If you're already a parent on your wedding day and want to acknowledge your kids in a special way, think about including them in your vows. Whether you have youngsters from previous relationships or have children together, including these little ones will likely be one part of the wedding they'll remember for the rest of their lives. See if one of these ideas feels right to you.
Mention the children in your vows to each other.
Talk about your commitment to the marriage and to the kids, then pledge to respect and love one another and your families.
Say vows that are addressed to the kids.
After your vows to each other, make a separate vow to the children, acknowledging your family status and your commitment to love and support these new family members. If you'll be a stepfamily, talk about your happiness at blending two families into one.
Have them write and recite their own vows.
This obviously only works with older kids who can read and feel comfortable speaking in front of a crowd. Even if they've memorized their vows, which you've helped them write, have a copy on hand in case jittery nerves make them forget the words.

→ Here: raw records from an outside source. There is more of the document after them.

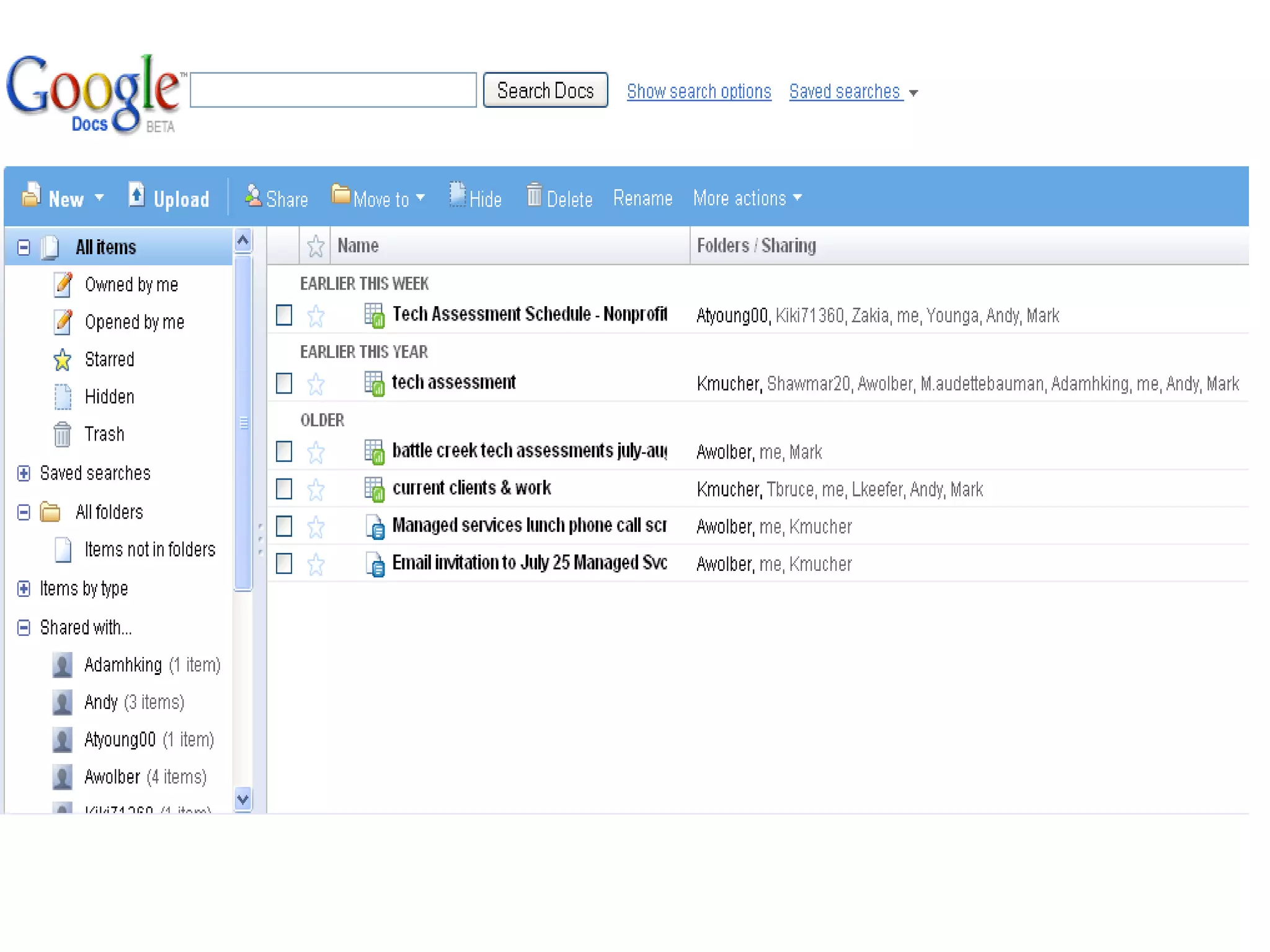Star the 'tech assessment' spreadsheet
Screen dimensions: 1270x952
[x=316, y=384]
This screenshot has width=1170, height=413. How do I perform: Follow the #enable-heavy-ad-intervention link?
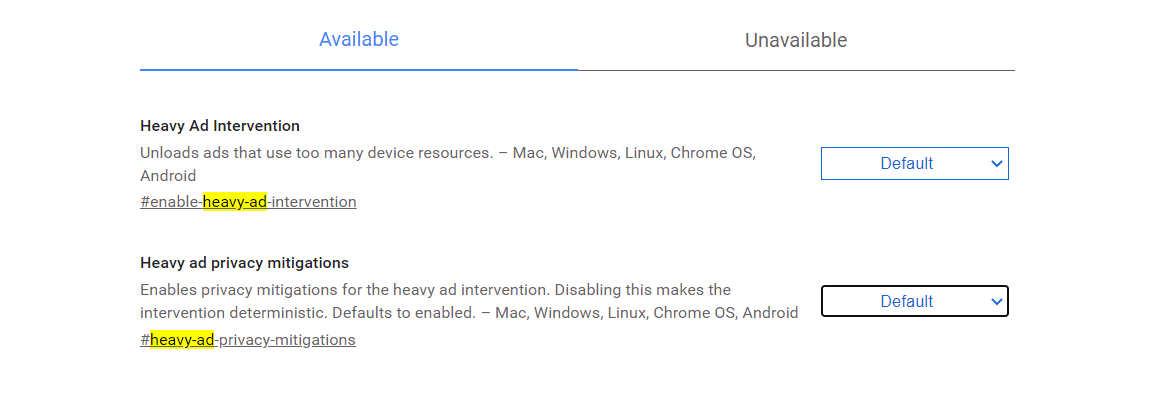248,202
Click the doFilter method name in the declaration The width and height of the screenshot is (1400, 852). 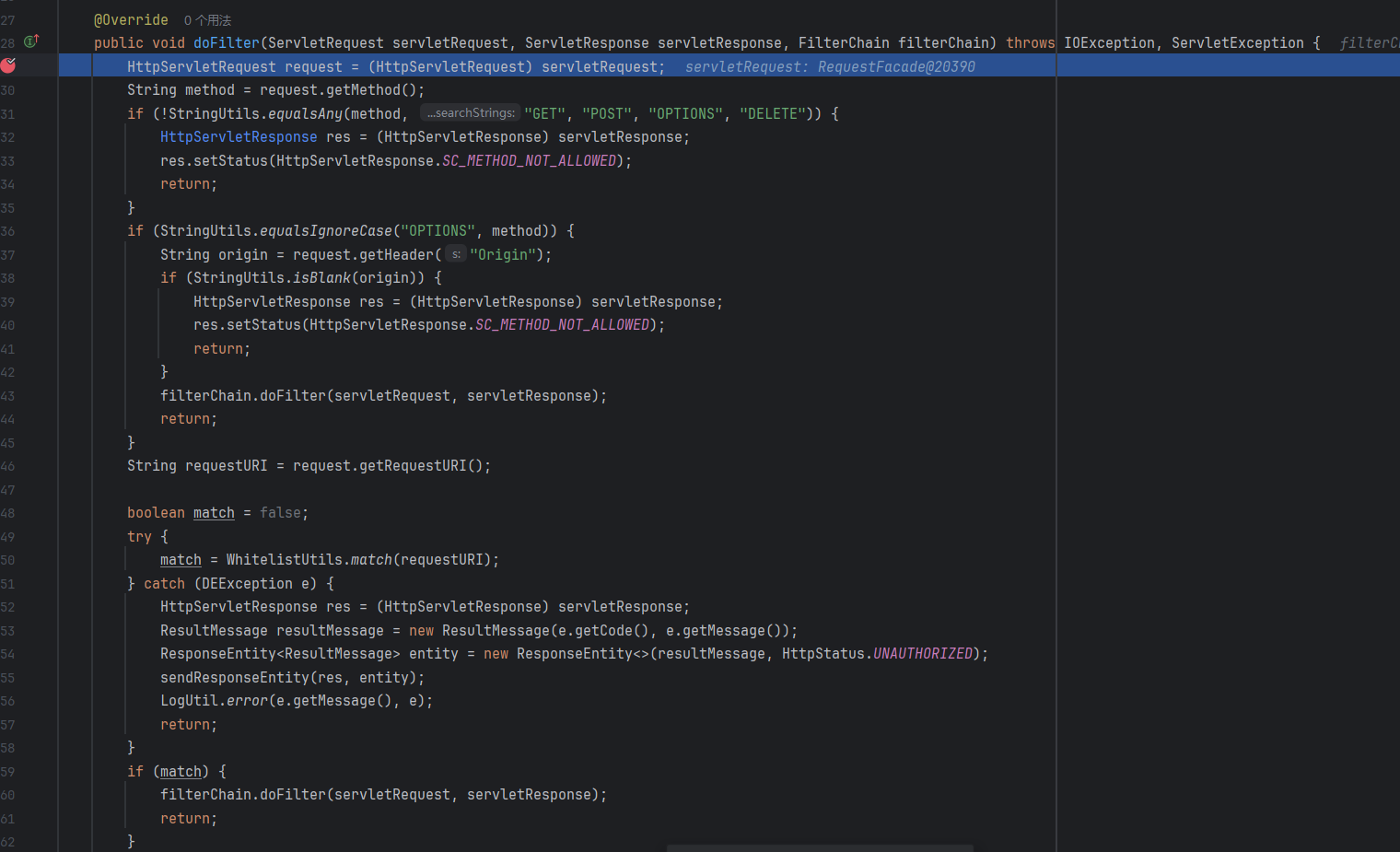point(226,42)
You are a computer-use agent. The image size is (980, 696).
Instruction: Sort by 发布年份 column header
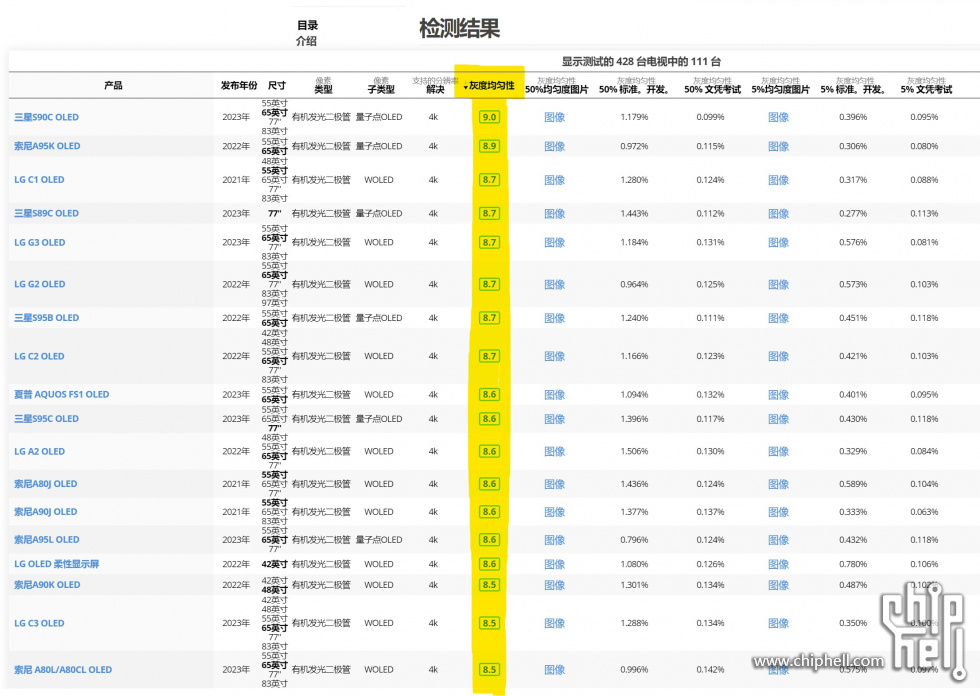(239, 86)
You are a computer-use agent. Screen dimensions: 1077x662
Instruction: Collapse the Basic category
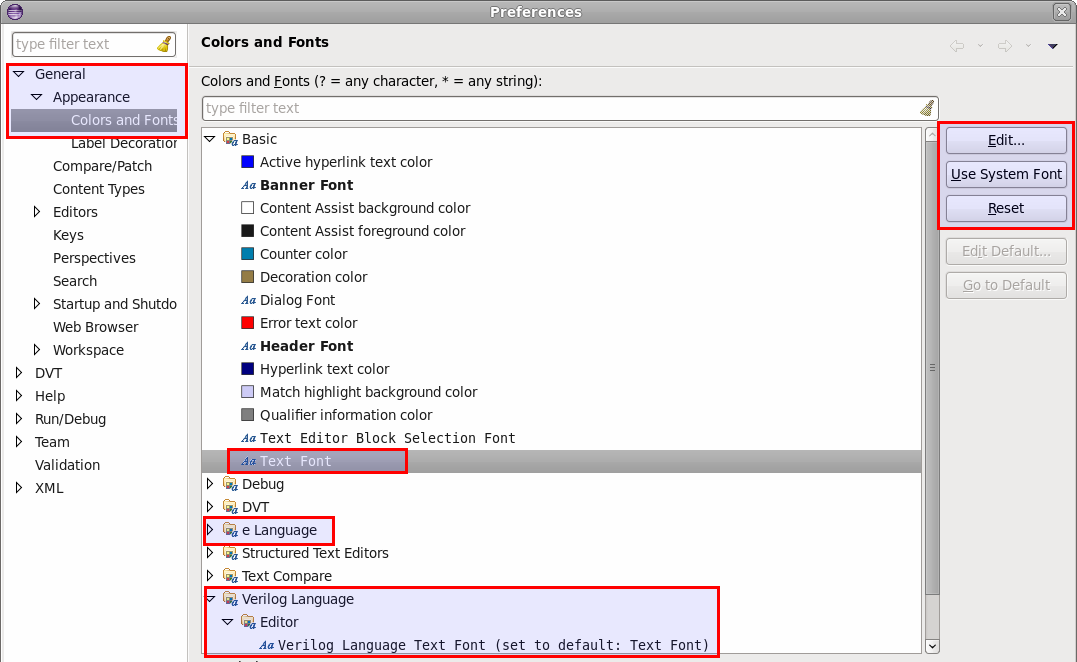(x=210, y=139)
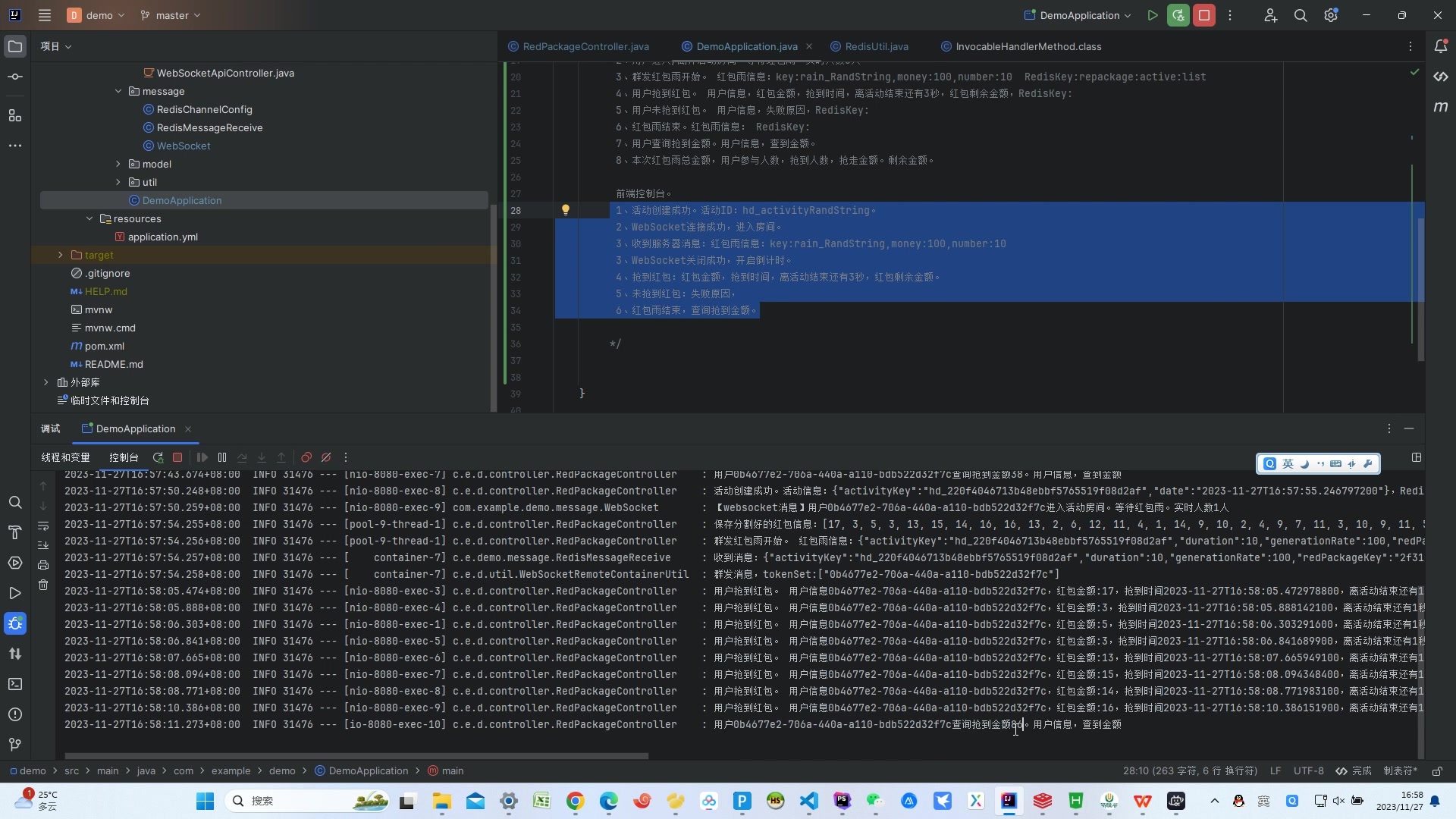Stop the running application
Screen dimensions: 1456x819
[x=1204, y=15]
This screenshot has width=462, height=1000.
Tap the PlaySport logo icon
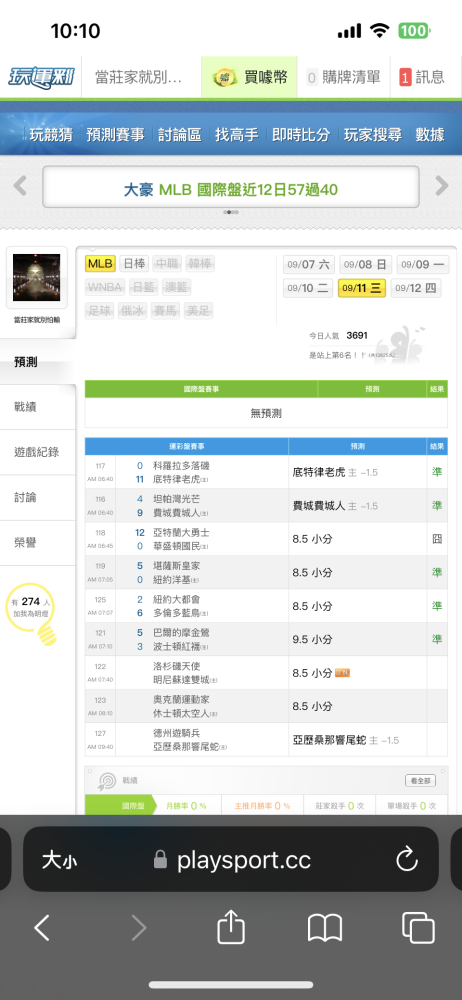pyautogui.click(x=41, y=77)
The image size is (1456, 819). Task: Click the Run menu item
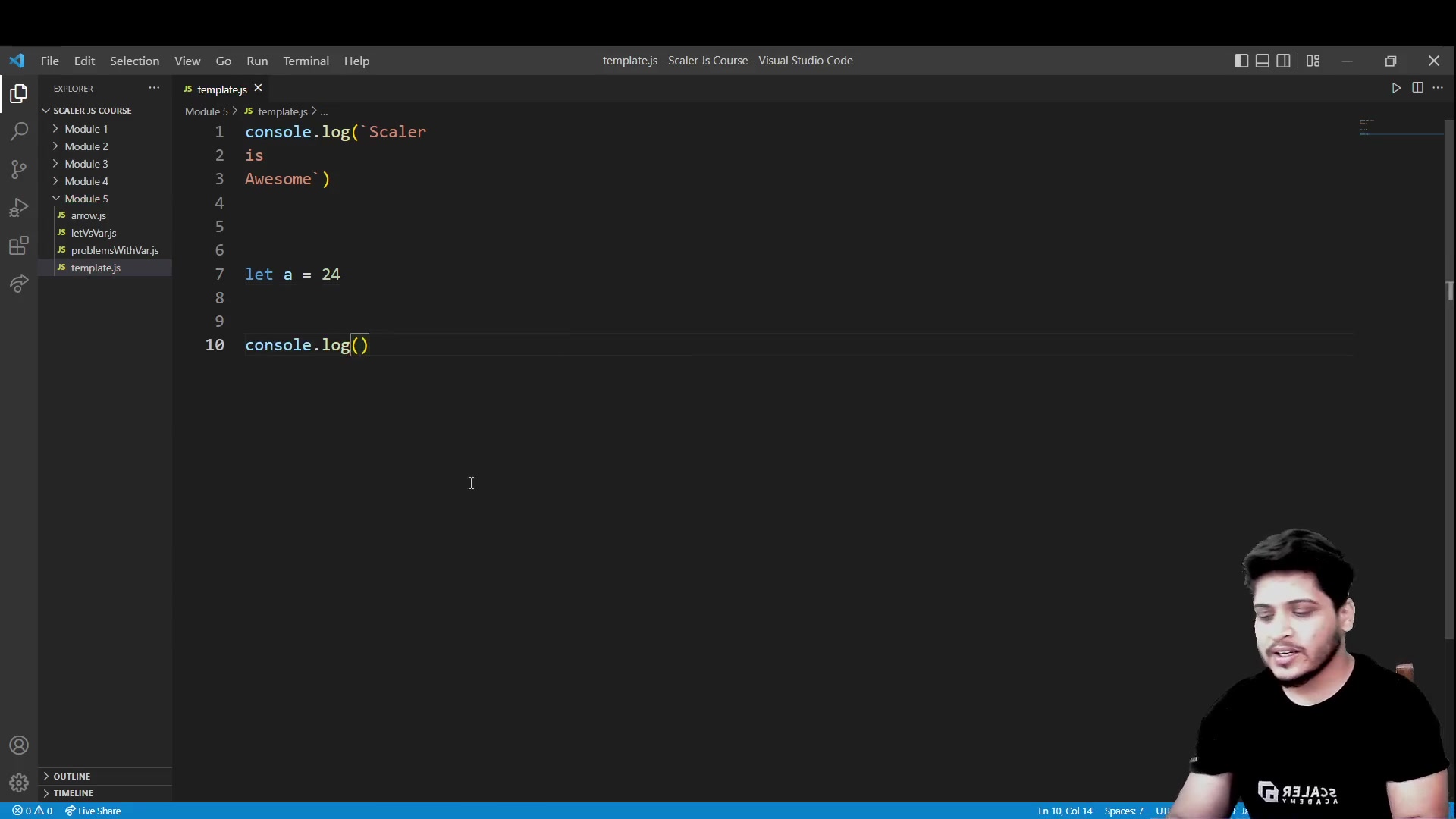(x=257, y=61)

Have the kids say "I do" too.
After you and your groom exchange vows, the officiant could read kid-friendly vows to the young ones, to which they respond "I do!" Practice with them and, at the ceremony, be prepared to give them a sign that it's time to say their line.
Let them stand by your side as you exchange vows.
That will make them feel part of the proceedings. Make sure that they have the stamina and maturity to stand for the length of the ceremony. If they do, consider asking them to take over traditional best man and maid-of-honor duties during the vows, such as handing over the rings or holding the bride's bouquet.